In an effort to break out of the cycle, I prayed a simple prayer and asked God to spark revival in my heart for the things that matter most to Him. Crazy thing, but in answering that prayer, He didn’t call me to write more Christian books or say yes to more speaking engagements. In fact, He called me to do less, in order that I might have the margin and stillness needed to listen more, see more, and eventually, give more from a tank that is full, rather than half-empty. As painful as this transition has been for me (change is always hard, no?), I thank God for the hard truths He has taught me over the last several years.
The hardest step for me was stepping outside of my cozy, Christian comfort zone (aka: echo chamber). This past January, I finally took the leap. A godly friend recommended that I get involved with a government funded organization in Austin that assists with refugees. I participated in a training and began volunteering in February. My first assignment was meeting a family of four at the airport that was arriving from Burma. They have two daughters who at the time, were ages three and eight months. They wore expressions of both fear and exhaustion when I met them at baggage claim with an interpreter. I can’t imagine anything braver than leaving everything that is familiar to you — your family, the only home you’ve ever known and completely starting all over in a brand new place with no money, no ability to speak the language, and nothing more than a hint of hope for a better life.
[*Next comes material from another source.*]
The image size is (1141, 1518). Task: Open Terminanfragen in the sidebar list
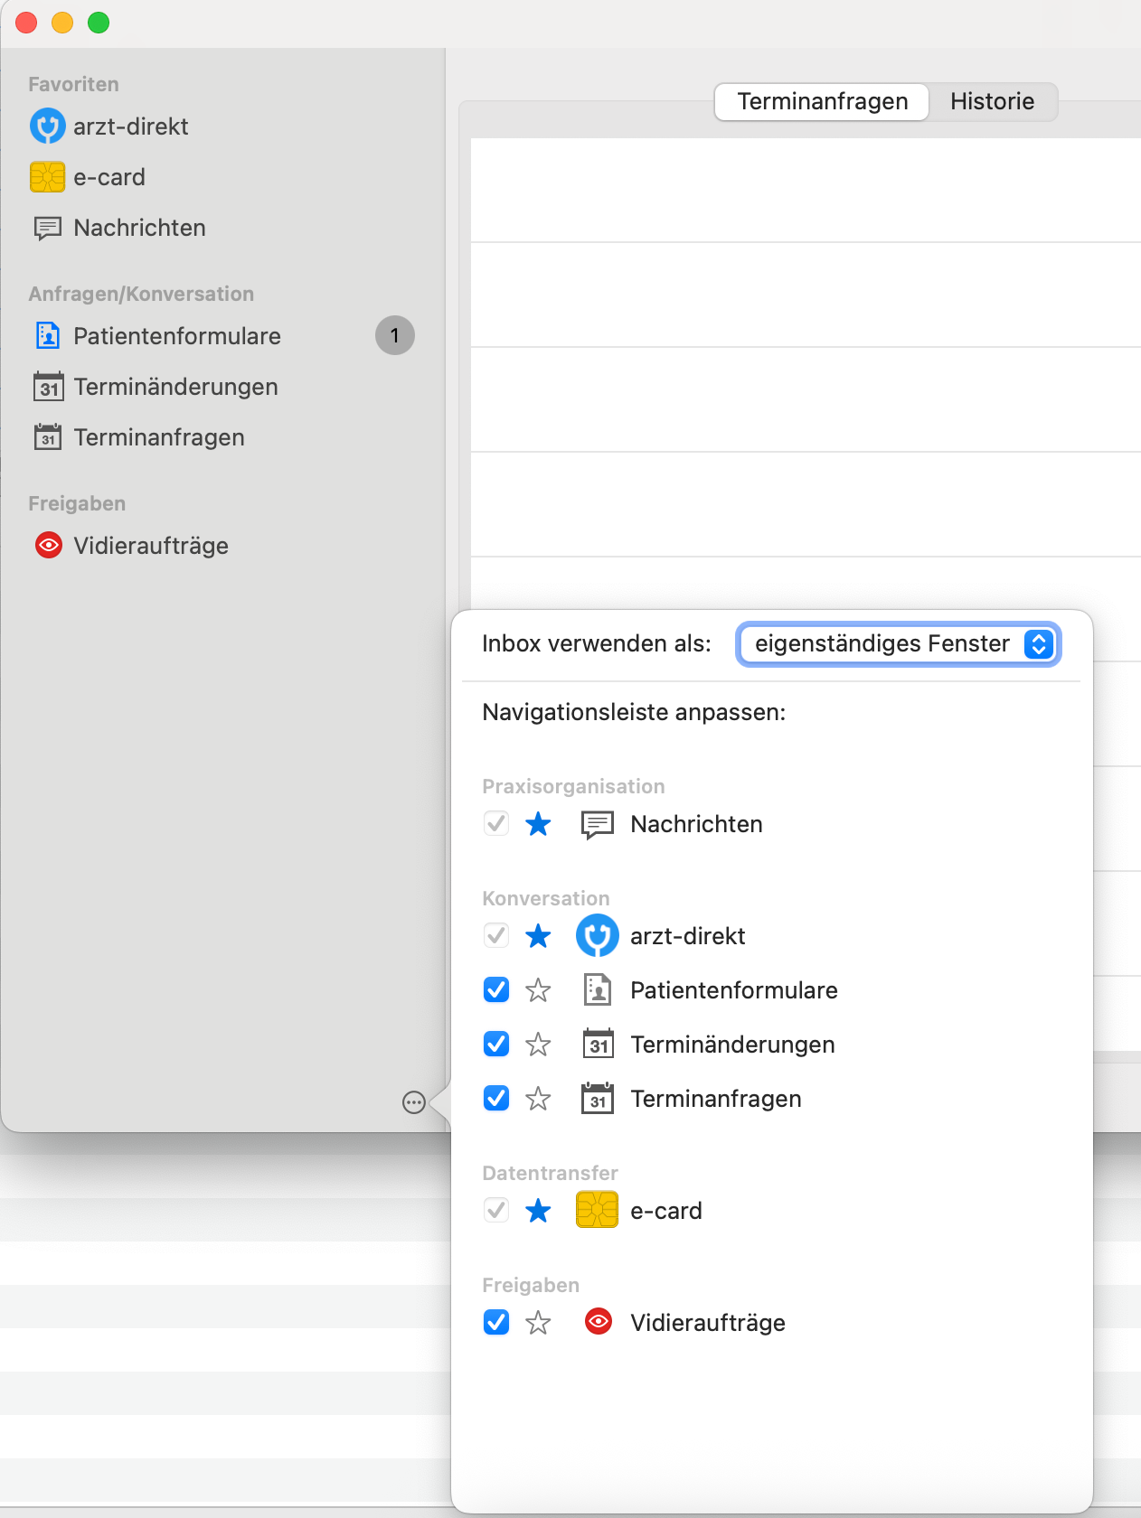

Over the last several months, I have shuttled this sweet family to medical appointments, the social security office, job interviews, and even the hospital when one of their girls was running a high fever. But it hasn’t been all business. I’ve taken my four year-old grandson with me at times and he and their four year-old immediately hit it off, even though they don’t understand a single word the other one is saying! We have gone to the park, an indoor playscape to celebrate Dad getting a new job, and thrown a birthday party for their four year-old in their apartment. For most of our appointments and get togethers, there are no translators present, so I rely on an app on my phone that is hit or miss to communicate at a very basic level. To say this experience has stretched me far beyond my capabilities (and comfort level!) is an understatement. And this is all a very good thing. They’ve even taught me to say “hello” in Burmese (sounds like “mingala-bah.”). I know I’m butchering it with my Texas accent because they bust out laughing every time I say it!
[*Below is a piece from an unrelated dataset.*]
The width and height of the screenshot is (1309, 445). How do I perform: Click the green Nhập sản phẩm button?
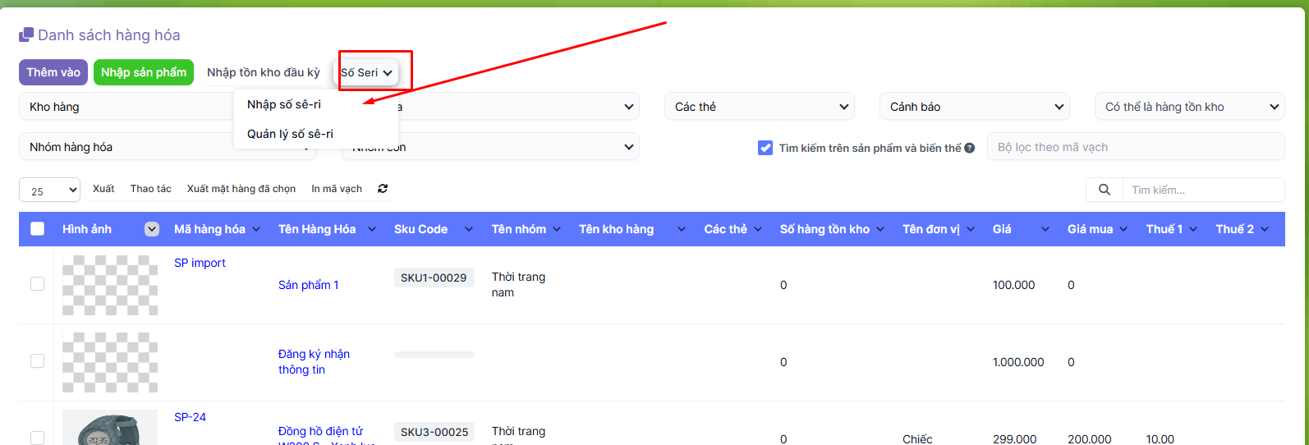coord(144,72)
Recently this week, I watched their little girls at the refugee services office while Mom was in an appointment just down the hall. In the four months I’ve known this family, Mom has always taken the baby with her. She’s accustomed to wearing her baby, which I’m sure is standard in her culture. In fact, they have no baby gadgets in their apartment for the baby. There is no high chair, bouncer seat, walker, or any other familiar hands-free helpers commonly used to assist parents. And I’m fairly certain she would reject them if they were offered. In addition to taking up much-needed space in a one bedroom apartment, she would prefer to wear her baby or allow her to roam free under a watchful eye. Watching her mother her children has taught me so much about simplicity. (Trust me, she makes Marie Kondo look like a rookie!)
That said, imagine my surprise when she handed me her baby on this recent appointment, so she could concentrate on herself for 1 1/2 hours, sans children. I wanted to high-five her, but I’m not sure she’s ready for that just yet! A couple of months ago, I told her and her husband (through a Burmese translator) when we were at the hospital with their daughter who was running a high fever, that I would be honored to be their girls’ “American grandmother.” They responded with head nods and cordial smiles, but when mom handed me her littlest one this past week, I felt like she was officially taking me up on my offer. She glanced back once as she nervously walked away and I thought for a minute, she might come back and get her. It was clearly hard for her to let go.
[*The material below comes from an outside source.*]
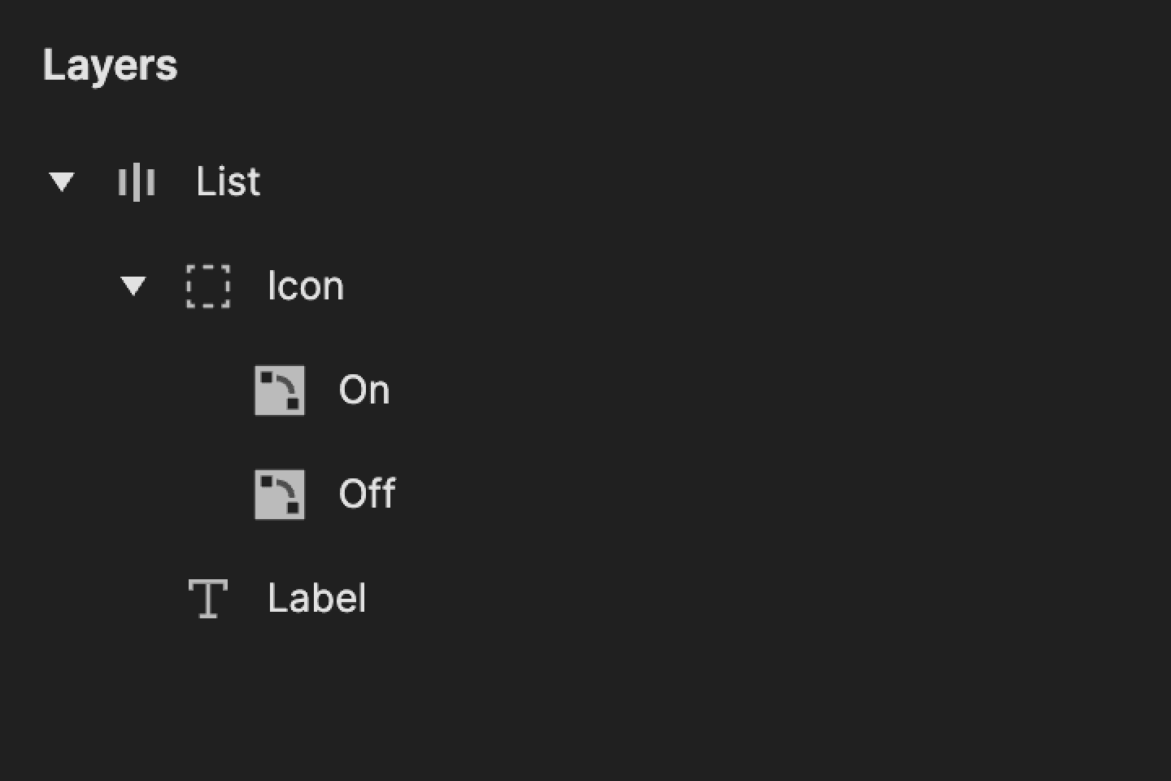The height and width of the screenshot is (781, 1171).
Task: Select the dashed frame icon next to Icon
Action: point(208,286)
The baby cried for about 15 minutes as I attempted to rock and sway her like I do my own grandbabies. Her four-year-old sister even retrieved a bottle from the diaper bag to help me out. In doing so, I spotted mom’s baby sling in the bag. I strapped it on, tucked her in just like I’d seen her mom do, and began softly singing Jesus Loves Me. Within seconds she was fast asleep. As sweet as the scene is in this picture, it doesn’t begin to compare to Mom’s reaction when she came out of her appointment and saw “American grandmother” wearing her baby! In that moment, the language barrier was bridged and her smile communicated more than any string of words could ever express.
On my way home from the appointment, I thought about the insulated echo-chamber that had once been my norm and in turn, had left me ignorant to the needs of the marginalized. I thought about my old life and the frenzied pace that left little margin for serving others, much less noticing them. I thought about how I used to think sharing the gospel simply meant telling others about the gospel, when in truth, we are also called to show others the gospel in action. And I thought about how I might have missed this moment if I hadn’t prayed that simple prayer and asked God to spark revival in my heart for the things that matter most to Him. My only regret is that I didn’t leave the echo chamber sooner.